Les théories et l’enquête critiquées
L’une des principales critiques de cette affaire concerne la manière dont les autorités ont mené les recherches et l’enquête. Comment les corps ont-ils pu rester si longtemps non découverts dans une zone qui avait été fouillée à plusieurs reprises ? Cette question a soulevé des doutes sur la compétence de la police et du système judiciaire de l’époque.
Les théories autour de la mort des Frog Boys abondent. Certaines hypothèses évoquent un meurtre accidentel commis par une personne ayant paniqué après avoir causé la mort des enfants, peut-être un tireur de fusil militaire qui s'entraînait près de la zone. D'autres théories plus sinistres parlent d’un meurtre prémédité ou d’un réseau criminel impliqué. Malgré les nombreuses hypothèses et les relances de l’enquête après la découverte des corps, aucune arrestation ni conclusion ferme n'a été tirée.
En 2006, la prescription légale pour poursuivre un homicide en Corée du Sud était de 15 ans, ce qui signifie que l’affaire a officiellement été classée en 2006, sans que le ou les coupables ne soient identifiés. Cette situation a intensifié la douleur des familles et exacerbé le sentiment d’injustice.
Cette affaire a laissé une empreinte tenace dans la conscience collective de la Corée du Sud. Elle a mis en lumière les failles de l’époque dans la gestion des enquêtes criminelles, en particulier en matière de disparitions d’enfants. Les médias ont longuement couvert cette tragédie, et l’émotion suscitée par cette affaire a renforcé l’attention publique sur la sécurité des enfants.
Sur le plan culturel, l’histoire des Frog Boys a inspiré des films, des documentaires, et des œuvres littéraires qui ont tenté de capturer le drame humain et l’injustice vécue par les familles des victimes. Le film "Come Back, Frog Boys" (돌아오라 개구리소년), sorti en 1992, est un exemple marquant, bien qu’il soit sorti avant même la découverte des corps. Plus récemment, des émissions de télévision et des enquêtes journalistiques continuent de rappeler cette tragédie non résolue.

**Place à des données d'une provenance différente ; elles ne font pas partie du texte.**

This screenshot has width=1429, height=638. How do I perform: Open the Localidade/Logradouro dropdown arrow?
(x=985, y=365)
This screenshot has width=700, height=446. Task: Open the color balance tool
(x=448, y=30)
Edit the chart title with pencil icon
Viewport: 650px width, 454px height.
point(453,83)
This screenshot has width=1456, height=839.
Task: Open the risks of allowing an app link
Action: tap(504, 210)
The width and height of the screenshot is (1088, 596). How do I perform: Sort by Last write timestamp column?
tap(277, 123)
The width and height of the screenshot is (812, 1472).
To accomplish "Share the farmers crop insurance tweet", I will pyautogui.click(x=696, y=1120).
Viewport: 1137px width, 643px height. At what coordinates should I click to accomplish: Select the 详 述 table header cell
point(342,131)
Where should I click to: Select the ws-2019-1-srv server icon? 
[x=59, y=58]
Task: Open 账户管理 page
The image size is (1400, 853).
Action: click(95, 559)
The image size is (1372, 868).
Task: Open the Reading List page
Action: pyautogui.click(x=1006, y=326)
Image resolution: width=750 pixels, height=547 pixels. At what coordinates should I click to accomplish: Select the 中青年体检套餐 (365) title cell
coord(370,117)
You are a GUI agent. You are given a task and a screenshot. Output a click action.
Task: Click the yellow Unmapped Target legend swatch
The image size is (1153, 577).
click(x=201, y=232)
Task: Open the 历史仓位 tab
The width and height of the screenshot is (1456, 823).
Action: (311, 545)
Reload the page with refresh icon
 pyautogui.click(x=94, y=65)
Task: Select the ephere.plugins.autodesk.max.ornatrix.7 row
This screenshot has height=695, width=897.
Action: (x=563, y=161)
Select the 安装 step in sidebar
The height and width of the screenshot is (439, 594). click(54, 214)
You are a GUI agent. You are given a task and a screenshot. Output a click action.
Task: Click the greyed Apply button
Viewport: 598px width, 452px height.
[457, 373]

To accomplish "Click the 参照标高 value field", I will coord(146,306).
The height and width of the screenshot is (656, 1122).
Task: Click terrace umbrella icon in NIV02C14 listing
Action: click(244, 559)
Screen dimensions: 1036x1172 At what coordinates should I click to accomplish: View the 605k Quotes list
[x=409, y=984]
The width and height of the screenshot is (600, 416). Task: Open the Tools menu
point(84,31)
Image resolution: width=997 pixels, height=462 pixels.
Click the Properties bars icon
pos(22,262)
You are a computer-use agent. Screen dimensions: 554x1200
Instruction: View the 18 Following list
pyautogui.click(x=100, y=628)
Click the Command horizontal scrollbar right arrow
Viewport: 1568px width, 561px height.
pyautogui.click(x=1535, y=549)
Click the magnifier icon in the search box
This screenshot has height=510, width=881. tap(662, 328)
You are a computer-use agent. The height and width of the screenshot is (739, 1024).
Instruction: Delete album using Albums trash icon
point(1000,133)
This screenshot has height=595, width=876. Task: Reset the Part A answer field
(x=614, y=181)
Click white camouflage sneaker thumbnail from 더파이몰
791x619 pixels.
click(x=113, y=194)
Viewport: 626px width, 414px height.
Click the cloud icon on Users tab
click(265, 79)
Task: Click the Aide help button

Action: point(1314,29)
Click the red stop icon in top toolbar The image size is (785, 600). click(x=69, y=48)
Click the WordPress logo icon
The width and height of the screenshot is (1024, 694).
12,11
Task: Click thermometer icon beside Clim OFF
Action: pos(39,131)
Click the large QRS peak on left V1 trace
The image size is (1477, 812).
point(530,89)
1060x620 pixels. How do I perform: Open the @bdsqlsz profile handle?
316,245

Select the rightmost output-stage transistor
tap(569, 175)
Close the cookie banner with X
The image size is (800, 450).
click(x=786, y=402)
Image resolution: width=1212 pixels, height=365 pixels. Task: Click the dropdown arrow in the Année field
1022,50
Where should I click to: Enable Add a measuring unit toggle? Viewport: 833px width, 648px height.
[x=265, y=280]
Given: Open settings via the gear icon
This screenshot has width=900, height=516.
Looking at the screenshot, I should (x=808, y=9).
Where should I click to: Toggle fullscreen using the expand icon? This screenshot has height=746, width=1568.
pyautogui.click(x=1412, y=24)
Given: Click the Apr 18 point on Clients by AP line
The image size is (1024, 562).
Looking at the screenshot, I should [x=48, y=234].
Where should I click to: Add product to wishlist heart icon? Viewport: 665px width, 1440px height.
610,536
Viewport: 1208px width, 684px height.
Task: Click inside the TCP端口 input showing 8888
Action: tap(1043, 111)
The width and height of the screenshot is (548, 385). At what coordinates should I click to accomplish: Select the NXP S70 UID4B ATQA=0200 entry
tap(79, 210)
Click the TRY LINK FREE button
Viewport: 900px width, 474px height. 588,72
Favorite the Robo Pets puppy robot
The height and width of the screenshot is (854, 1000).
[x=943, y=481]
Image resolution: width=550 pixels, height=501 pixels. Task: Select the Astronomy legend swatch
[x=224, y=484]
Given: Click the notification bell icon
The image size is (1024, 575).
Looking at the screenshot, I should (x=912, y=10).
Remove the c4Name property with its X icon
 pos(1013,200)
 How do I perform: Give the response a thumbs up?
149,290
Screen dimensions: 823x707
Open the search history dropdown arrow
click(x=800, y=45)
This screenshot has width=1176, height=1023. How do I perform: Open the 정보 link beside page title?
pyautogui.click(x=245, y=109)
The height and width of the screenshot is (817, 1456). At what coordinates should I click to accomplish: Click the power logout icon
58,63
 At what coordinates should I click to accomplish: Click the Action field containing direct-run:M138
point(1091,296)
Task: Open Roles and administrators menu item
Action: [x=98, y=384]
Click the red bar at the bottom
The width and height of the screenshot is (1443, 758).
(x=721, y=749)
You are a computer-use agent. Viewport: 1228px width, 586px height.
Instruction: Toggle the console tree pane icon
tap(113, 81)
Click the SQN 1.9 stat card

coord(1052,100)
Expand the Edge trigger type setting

Bien que l’affaire des Frog Boys demeure irrésolue, elle a provoqué des changements dans les procédures d’enquête sur les disparitions et homicides d’enfants en Corée du Sud. La mobilisation massive et la pression médiatique ont contribué à des réformes dans le domaine de la sécurité publique et ont amélioré la gestion des affaires similaires.
Les parents des cinq garçons continuent de vivre avec la douleur de ne pas savoir ce qui est arrivé exactement à leurs enfants. Chaque année, lors de l’anniversaire de leur disparition, des commémorations sont organisées pour honorer la mémoire des garçons et rappeler au public que justice n'a pas été rendue.